Модное восхождение - Билл Каннингем
Шрифт:
Интервал:
Закладка:
Эта коллекция опередила свое время даже сильнее, чем я ожидал. Большинство байеров, даже самые смелые из них, решили, что это провал. Им казалось, что пропорции шапок просто возмутительны и никто никогда не будет их носить. Прошел сезон, и я распродал лучшие из меховых шапок по пять и десять долларов, но продолжал верить и терпеливо ждать. И что вы думаете? Через четыре года мои меховые шапки прогремели на весь мир и стали считаться последним писком моды. Слава богу, что мне всегда было плевать на деньги. Я просто хотел делать самые модные шляпы. В тот же сезон, в 1958 году, я придумал меховые аксессуары, чтобы носить их с шапками, — трехметровые круглые боа из лисы и шиншиллы. Несомненной инновацией была моя «меховая подушечка» — шкурки, сшитые в нечто вроде большого воротника, набитого пером. Мех выглядел живым, он шевелился и обнимал шею, как будто животное, из которого сделан воротник, все еще дышало.
К 1960 году на моем радаре возникли абстрактные футуристические формы, и я начал работать совершенно в другом направлении. Моим вдохновением стало оригами — древнее японское искусство складывания бумаги, я стал использовать в творчестве квадраты и углы, чистые линии — никаких больше завитушек в стиле романтизма XIX века.
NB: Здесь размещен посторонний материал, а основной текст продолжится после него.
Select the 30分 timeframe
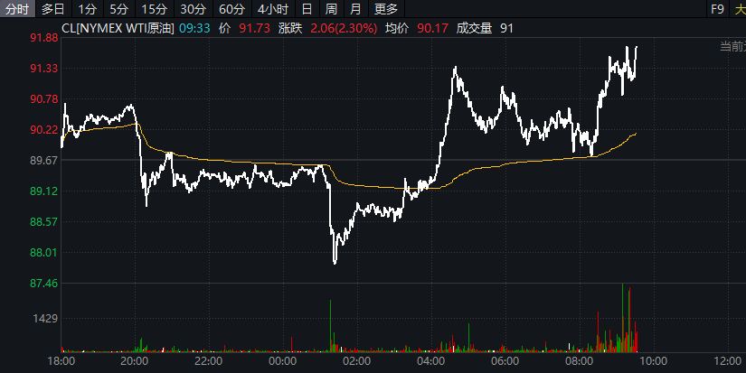 coord(193,9)
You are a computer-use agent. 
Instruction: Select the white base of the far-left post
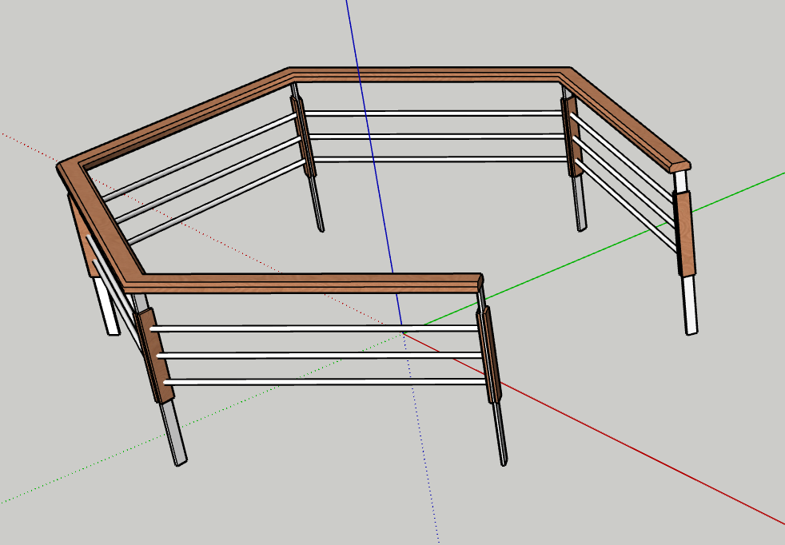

William J. приглашает вас на показ весенней коллекции дамских шляпок 1958 года в его салоне на Пятьдесят четвертой улице, 44
7 января в 11:30
~
Для прессы. Просьба ответить на приглашение
Приглашение без права передачи.
Страховочный сбор для байеров 200$
Страховочный сбор для производителей 450$
К осени 1960 года мои антенны удлинились настолько, что даже люди, которые верили в меня с самого начала, стали подумывать, а не плачет ли по мне сумасшедший дом. Вдохновением для новой коллекции стала Африка. Головные уборы зулусов и африканские рептилии вдохновили меня на создание коллекции целиком из змеиной и других видов кожи. Шить из кобры и питона было очень волнующе. У этих шляп отсутствовала твердая основа: я рассчитывал, что змеиная кожа примет форму естественным образом. Мы лакировали обезьяний мех и оторачивали его черной кожей. Коллекция была прекрасной, но, увы, слишком новаторской, и почти не продавалась. Однако уже через три года все в мире моды носили и делали шляпы из змеиной кожи — а также куртки, костюмы и браслеты.
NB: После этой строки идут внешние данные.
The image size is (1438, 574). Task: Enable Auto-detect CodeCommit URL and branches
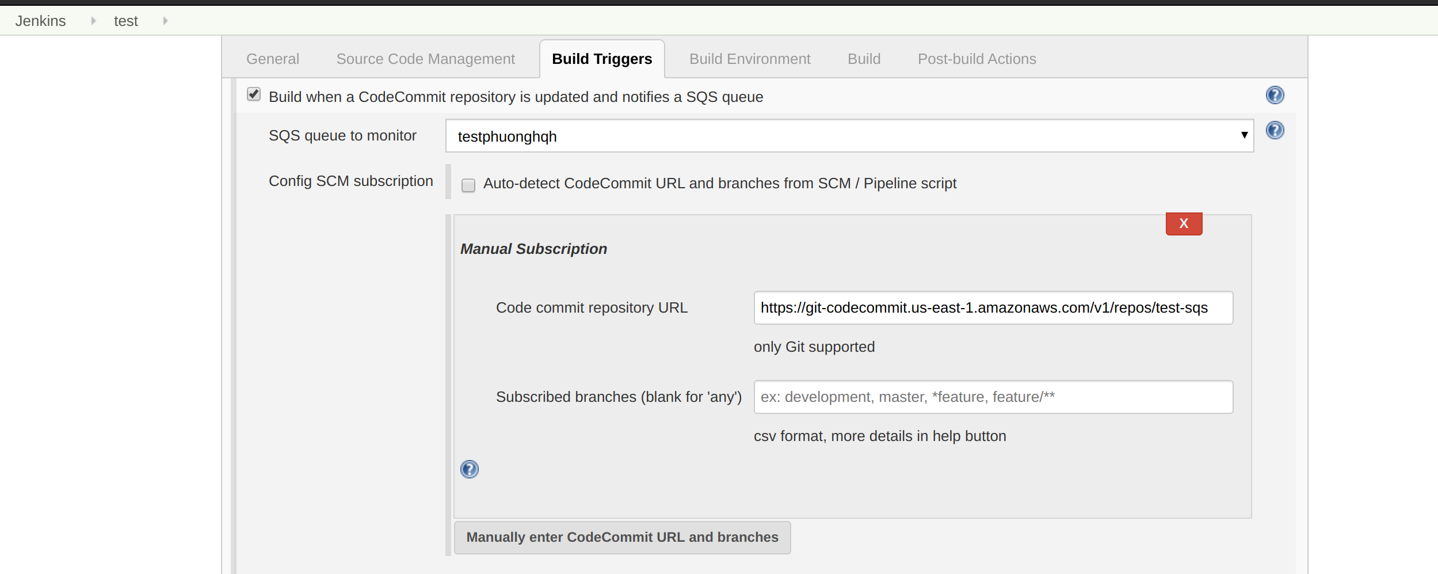[x=468, y=185]
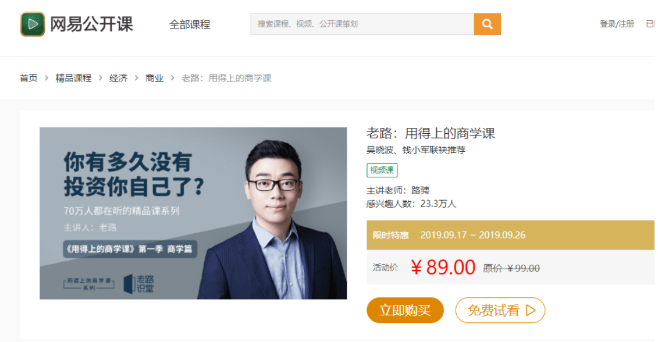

Моя последняя коллекция в 1962 году состояла из космических шлемов, обтекаемых, лишенных всякого украшательства, — чистая форма, напоминавшая корпуса ракет и шлемы автогонщиков. Коллекция стала предвестником новой эпохи в моде.
Каждый сезон я давал критикам повод для обсуждений, и они с упоением перемывали мне косточки. Жаль, что все их время было занято придирками и они не нашли ни минутки, чтобы купить действительно стоящую, новаторскую вещь. Некоторые из моих критиков позднее извинились передо мной за травлю. Через десять лет после взрыва не остается никого, кто не почувствовал бы отголоски. Но так уж устроен мир моды: идея, провозглашенная элегантной, за десять лет до этого считается возмутительным безобразием, за пять лет до пикового момента — смелой, через пять лет после него — скучной. Для тех, кто хочет стать дизайнером, нет единого пути; все, что можно посоветовать, — упорно трудиться, проявлять целеустремленность, граничащую с упрямством, всегда бороться за то, во что веришь. Лишь люди, готовые пожертвовать безопасностью и комфортом и отстаивать свое видение, меняют мир.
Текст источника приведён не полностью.